Extract to read below:

HTML and SVG elements are positioned by `x` and `y` coordinates. This type of positioning is known as cartesian coordinates, and animating these is great for moving elements in straight lines (the majority use-case).

However, to move elements in a circular fashion, it’s much easier to animate position using polar coordinates: Position as defined by `angle` and `radius`.

We can then convert these polar coordinates into `x` and `y` to produce movement like this:

In this quick tutorial, we’ll create circular motion converting polar to cartesian coordinates using functional composition.

As a bonus step, we’ll then explain how we can rotate the element to face its direction of travel.

You can fork this CodePen to follow along.

## Position

We can convert `radius` and `angle` into `x` and `y` using `cos` and `sin` functions:

``````const x = radius * Math.cos(angle);
const y = radius * Math.sin(angle);``````

By expressing this as a pure function, we’ll be able to provide it to any animation’s `pipe` method:

``````const polarToCartesian = ({ angle, radius }) => ({
x: radius * Math.cos(angle),
y: radius * Math.sin(angle)
});``````

With this function we can write a simple animation that:

• 1) Changes `radius` at a constant velocity of 5 radians a second.

End of Extract to read.

- **Brief**: Reproduce the polar coordinates tutorial word for word from "We can then" to "direction of travel.".

Given information below:

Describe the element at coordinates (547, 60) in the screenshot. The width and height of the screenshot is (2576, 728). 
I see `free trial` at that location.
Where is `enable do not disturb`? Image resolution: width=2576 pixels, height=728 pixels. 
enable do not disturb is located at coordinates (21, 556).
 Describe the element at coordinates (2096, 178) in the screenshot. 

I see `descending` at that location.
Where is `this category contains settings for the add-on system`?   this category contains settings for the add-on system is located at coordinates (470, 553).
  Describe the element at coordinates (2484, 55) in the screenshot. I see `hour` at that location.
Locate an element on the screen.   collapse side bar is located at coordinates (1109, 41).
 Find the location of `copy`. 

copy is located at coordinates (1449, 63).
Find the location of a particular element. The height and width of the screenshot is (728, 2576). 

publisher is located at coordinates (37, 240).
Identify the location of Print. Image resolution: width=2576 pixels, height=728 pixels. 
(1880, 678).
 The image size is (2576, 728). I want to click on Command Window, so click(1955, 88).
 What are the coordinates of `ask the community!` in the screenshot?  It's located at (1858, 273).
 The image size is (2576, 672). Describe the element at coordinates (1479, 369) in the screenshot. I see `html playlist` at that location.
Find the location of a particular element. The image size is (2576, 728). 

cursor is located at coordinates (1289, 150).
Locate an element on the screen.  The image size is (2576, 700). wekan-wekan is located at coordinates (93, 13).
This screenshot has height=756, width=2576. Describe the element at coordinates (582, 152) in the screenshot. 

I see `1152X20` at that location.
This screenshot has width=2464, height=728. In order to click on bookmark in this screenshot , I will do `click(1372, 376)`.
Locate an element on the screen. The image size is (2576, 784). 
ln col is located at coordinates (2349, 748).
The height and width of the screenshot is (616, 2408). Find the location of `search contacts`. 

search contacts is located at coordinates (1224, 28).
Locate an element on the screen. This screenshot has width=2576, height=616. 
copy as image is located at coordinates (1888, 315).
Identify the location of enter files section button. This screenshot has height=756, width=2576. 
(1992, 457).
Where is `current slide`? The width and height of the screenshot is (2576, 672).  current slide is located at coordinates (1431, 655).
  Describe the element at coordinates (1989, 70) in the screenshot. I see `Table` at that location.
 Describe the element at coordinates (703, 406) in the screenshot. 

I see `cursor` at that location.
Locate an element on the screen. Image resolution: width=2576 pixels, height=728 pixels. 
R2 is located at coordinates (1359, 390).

End of Given information.

- **Output**:
We can then convert these polar coordinates into `x` and `y` to produce movement like this:

In this quick tutorial, we’ll create circular motion converting polar to cartesian coordinates using functional composition.

As a bonus step, we’ll then explain how we can rotate the element to face its direction of travel.